1. I may have commented on this past way back when. It seems familiar. But I’m going to do it again anyway.

    I am not good at making friends. In fact, my “best friend” at the moment is someone I met online several years ago who eventually happened to move to the same town I ended up in. I have at one point had lots of friends, but most of them were military (my husband’s co-workers & their spouses) so now we are spread out. The only place I’ve really been able to make friends is one from an old job and a few from church. I think it’s much harder as an adult.

    • I think you did comment on this post as well, though you commented on the 2013 repost of it, not the original from way back in 2011 (unless you did, but I have no way of knowing that for sure, as that blog is long deleted).

      I’m really good at making friends online for whatever reason. It’s the struggle of making friends in person that baffles me. I can get along with people well in person, however I rarely hang out with anyone other than my fiancee and her family.

        • Fine by me. I used to blame not fitting in with people, but now that I don’t live near my family in rural, ultraconservative Ohio, I don’t feel that way quite as much as I used to. So…boo/woo introversion!

  2. Is your fiancée good at making friends? My husband is, and I milk that shit for all it’s worth. Because yeah unless I was in school or at a cool job I’ve always been awful at making friends too. And flirting/getting dates, for that matter. I’ve resorted to the Internet for both on more than one occasion.

    Now I feel like I have a healthy balance, to where my internet friends are not desperation friends but real friends, and I also have in-person friends.

    • She’s better at it than I am, but we’re both socially awkward in different situations. Online dating was the only way I dated for about 3-4 years. It lead to a couple of the more entertaining experiences of my life, as well as quite a few bad ones. I may have to write a post about that in the near future (perhaps right before I repost my dating tips and tricks post?).

  3. It’s at times like this where having a community [be it a church, music group, etc] helps. While the relationship formed within a much smaller setting seems more “forced” than the friends we make in high school or college, sharing a common hobby with fellow musicians, writers, or bikers can serve as a great start. I’ve been thinking about this a lot more lately actually. While I am still sheltered by the school environment, I try to be more proactive with outside interactions. Being in the orchestra helps, and I can certainly practice my social skills with people with whom I share common interests. That’s certainly a good start.

    And yay for a picture! Now I know what you look like. xD

    • I do think there’s a certain benefit to locations that force social interaction upon us. While many workplaces are social in their nature, I think it’s a very false form of social interaction that’s prone to creating pretty much anything but friendships. I rant about that in Friday’s coming post though.

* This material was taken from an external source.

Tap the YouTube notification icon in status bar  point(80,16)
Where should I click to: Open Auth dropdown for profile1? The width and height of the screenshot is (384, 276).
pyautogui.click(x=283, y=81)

      You’ve really never seen a picture of me in nearly a year and a half of reading my blog?

  4. My husband really struggles with making friends too. I’m very good at making acquaintances but less so at making close friends. I have a lot of trouble putting myself out there, and tend to be happier just staying at home with hubs. I’m not really the reach out type.

    That being said, we have made a few friends lately through a mutual friend, and through actually getting involved at our church. It helped to be somewhere that included a lot of common interests.

    • I can certainly see how a place where you’re sharing mutual interests with people can help foster friendships. I do have interests that I share with others, however I do strongly prefer to just be home with my fiancee as well.